#### Work item:
Exactly and only the lines from the line holding "You are a computer-use" to the end of the records should be reproduced. Leave pictures out.

#### Pixel coordinate grounding data:
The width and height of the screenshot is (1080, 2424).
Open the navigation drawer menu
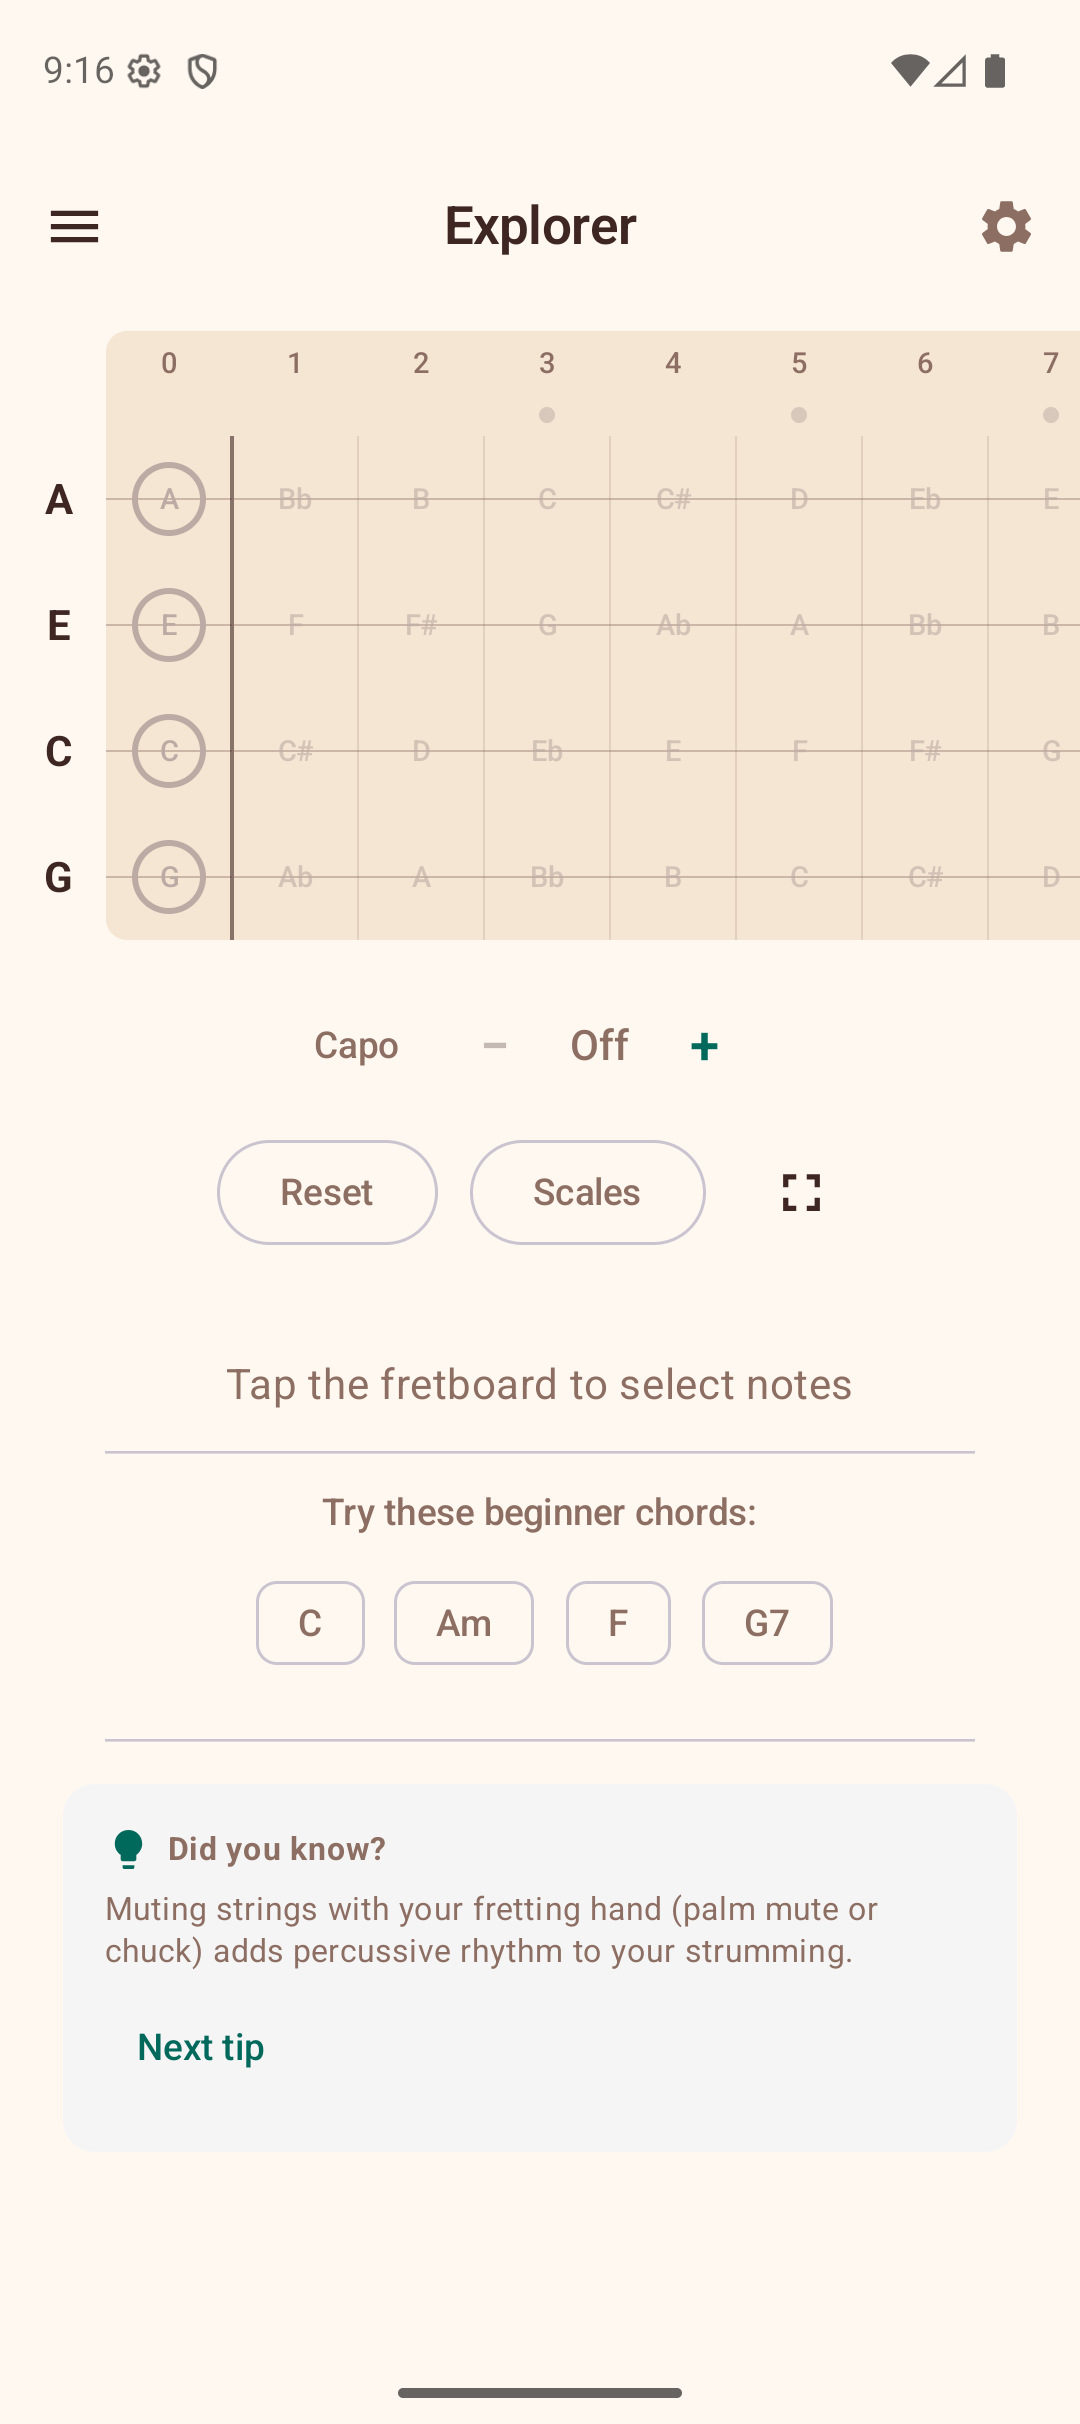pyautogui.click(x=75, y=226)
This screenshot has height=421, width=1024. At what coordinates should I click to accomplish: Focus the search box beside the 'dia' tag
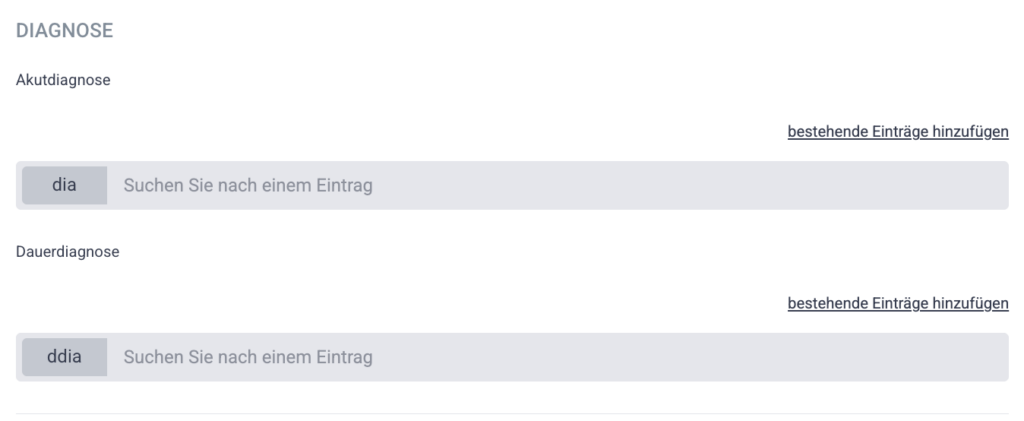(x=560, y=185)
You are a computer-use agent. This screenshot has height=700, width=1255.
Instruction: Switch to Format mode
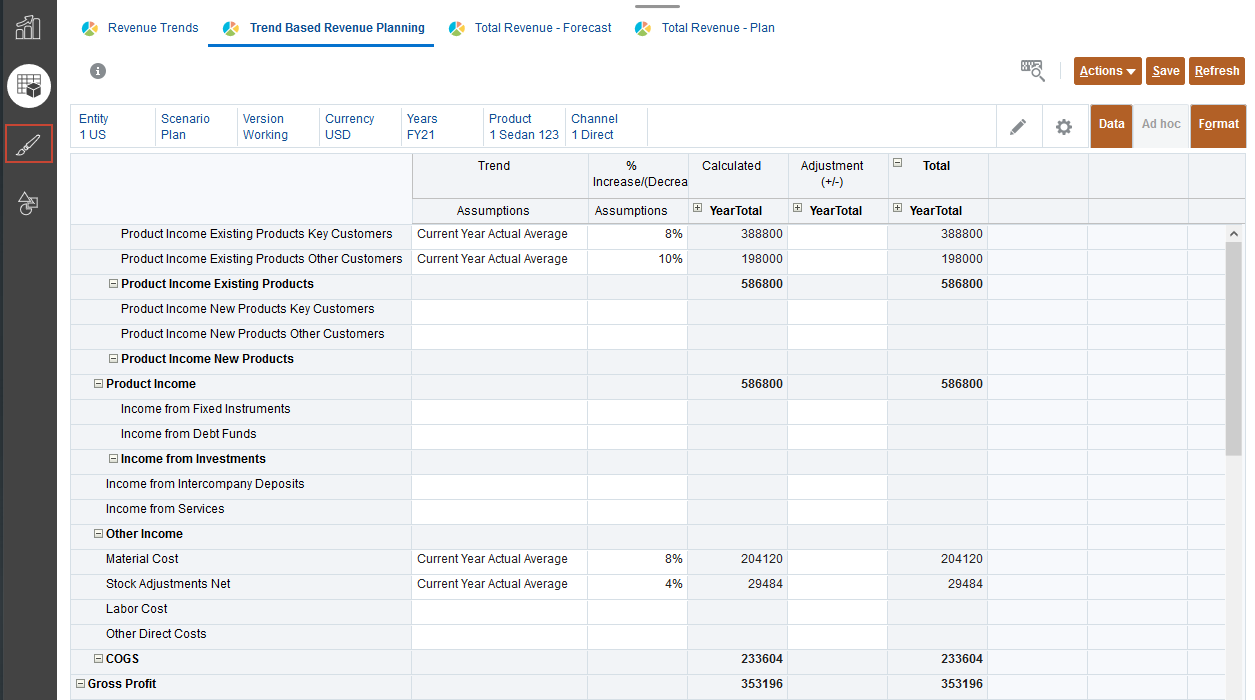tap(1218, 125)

#### Answer to this task:
You are a computer-use agent. This screenshot has height=700, width=1255.
Instruction: Switch to Format mode
tap(1218, 125)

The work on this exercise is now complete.